# Floating plants...



## KINGofKINGS (Jul 24, 2006)

I am planning on giving my 125g a little makeover soon... gonna change the filtration to an fx5 and I want to add some floating plants... i dont think im gonna have any in the substrate except for maybe a java or two--- i like the look of a tank covered with the floating plants tho and im gonna try that, probably just some good ol duck weed or water lettuce--- my question is do the floating plants need the light like the submerged palnts do? also how easy are these types of plants to care for? please fill me in on any info that could help- thanks-


----------



## KINGofKINGS (Jul 24, 2006)

just purchased my fx5 for 233.57 shipped! good deal?????????????


----------



## therizman1 (Jan 6, 2006)

It is called duck WEED for a reason... it grows like a weed.

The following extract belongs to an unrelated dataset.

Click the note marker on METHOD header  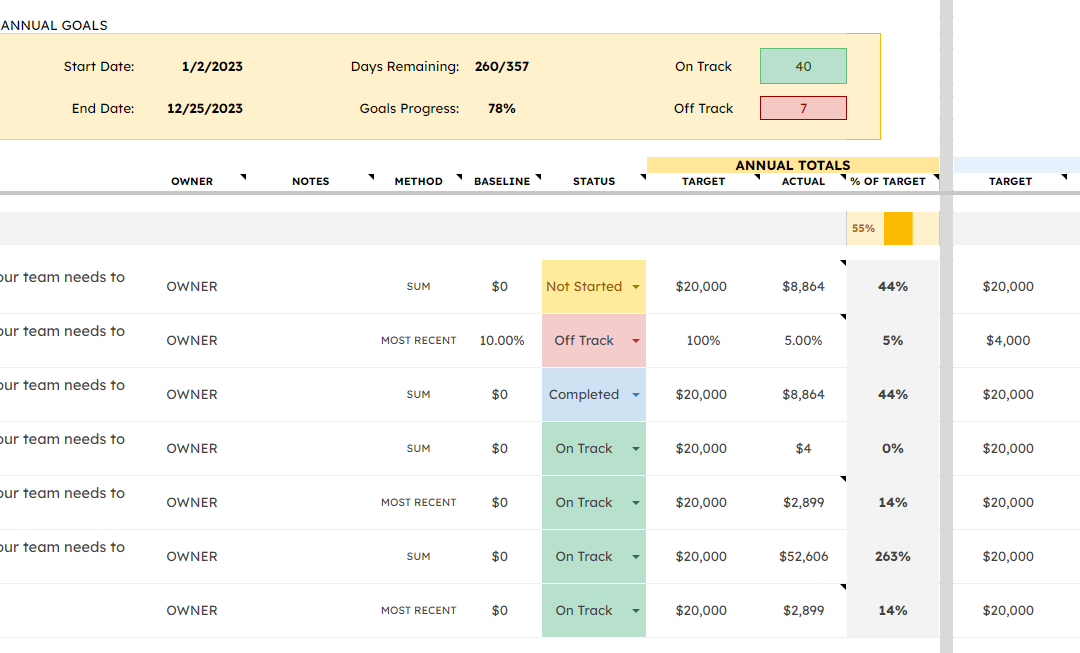(459, 177)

I really wouldnt recommend putting it in your tank, go for something a little larger like water lettuce, giant duckweed, etc. Normal duckweed is annoying, gets all over your arms anytime you put them in your tank, can easily clog filters, etc.


----------



## DiPpY eGgS (Mar 6, 2005)

> my question is do the floating plants need the light like the submerged palnts do? also how easy are these types of plants to care for? please fill me in on any info that could help- thanks-


To answer this question, floating plants do need the right light, but yes, they need much less of it to thrive. 1wpg will grow duckweed for sure, and like theriz said, you will be much happier in the long run with the giant variety.


----------



## KINGofKINGS (Jul 24, 2006)

ok, ill take that advice for sure... what is the giant duckweed called? GIANT DUCKWEED?? also do all of these floating plants have the long roots that hang from underneath them?


----------



## KINGofKINGS (Jul 24, 2006)

also, what do you experienced keepers reccomend for something floating? i have heard water sprite looks good? i want something thats going to look good/natural and isnt going to create a large mess--- ill be using a cannister filter for this setup and i doubt ill have any plants submerged- this idea is mainly to give the tank a new look and also provide cover for my skittish rhom- any advice is appreciated-


----------



## DiPpY eGgS (Mar 6, 2005)

If you want lots of roots hanging down, Frogbit might be what you want. You might want to try giant duckweed If you can find it, giant duck weed is it's common name.
Water sprite is really a stem plant that does well floating. IMO, it looks like a jumbled mess floating.
If your rhom is skittish, I would suggest a large sword, or a line of big stem plants. A sword would be easier to deal with though if you ask me.
Phyllanthus fluitans is a great looking floater if you can find that stuff as well


----------



## KINGofKINGS (Jul 24, 2006)

Dipps- thanks as always... is there a common name for Phyllanthus fluitans? and actually im trying to avoid the long stems hanging down alltogether--- i think its going to lead to a mess- are there any floaters that dont have the roots hanging down? and as far as recomending a large sword... do you mean anchored in the gravel? im assuming you do?...


----------



## DiPpY eGgS (Mar 6, 2005)

The common name for Phyllanthus fluitans is 'Red Root Floater.'
The roots are small on that one, and duckweed & giant duckweed.

Yes, the sword would be anchored. But I would say that any plant that can grow in your tank that your fish could hide behind would be good for him in there.


----------



## KINGofKINGS (Jul 24, 2006)

dipps- i have found some phyllanthius fluitan!! your right, it wasnt that easy to find... Its coming in tommorow--- ill keep everyone posted and put up some pics once its in the tank... also the fx5 came in today, man that thing looks like a BEAST of a filter!


----------



## DiPpY eGgS (Mar 6, 2005)

Cool, I think you will dig that plant. And then it might get on your nerves, because I am pretty sure it grows very fast lol


----------



## KINGofKINGS (Jul 24, 2006)

yeah i dont know what to expect with these floaters... should be interesting to say the least? i just wasnt happy with my tank so i needed something to get excited about--- we'll see how they look when done, ill be sure to post pics-


----------



## DiPpY eGgS (Mar 6, 2005)

Well, here are some pics of the infamous red root floater. You might dig them, I do, for a tank with floaters on top lol


----------



## Trigga (Jul 1, 2006)

wow those look amazing dippy!!!!

let me know when your giving away some more value packs of plants


----------



## DiPpY eGgS (Mar 6, 2005)

Sorry, I don't have those..







But I know someone who has it!

I'll try to get a couple and see what happens


----------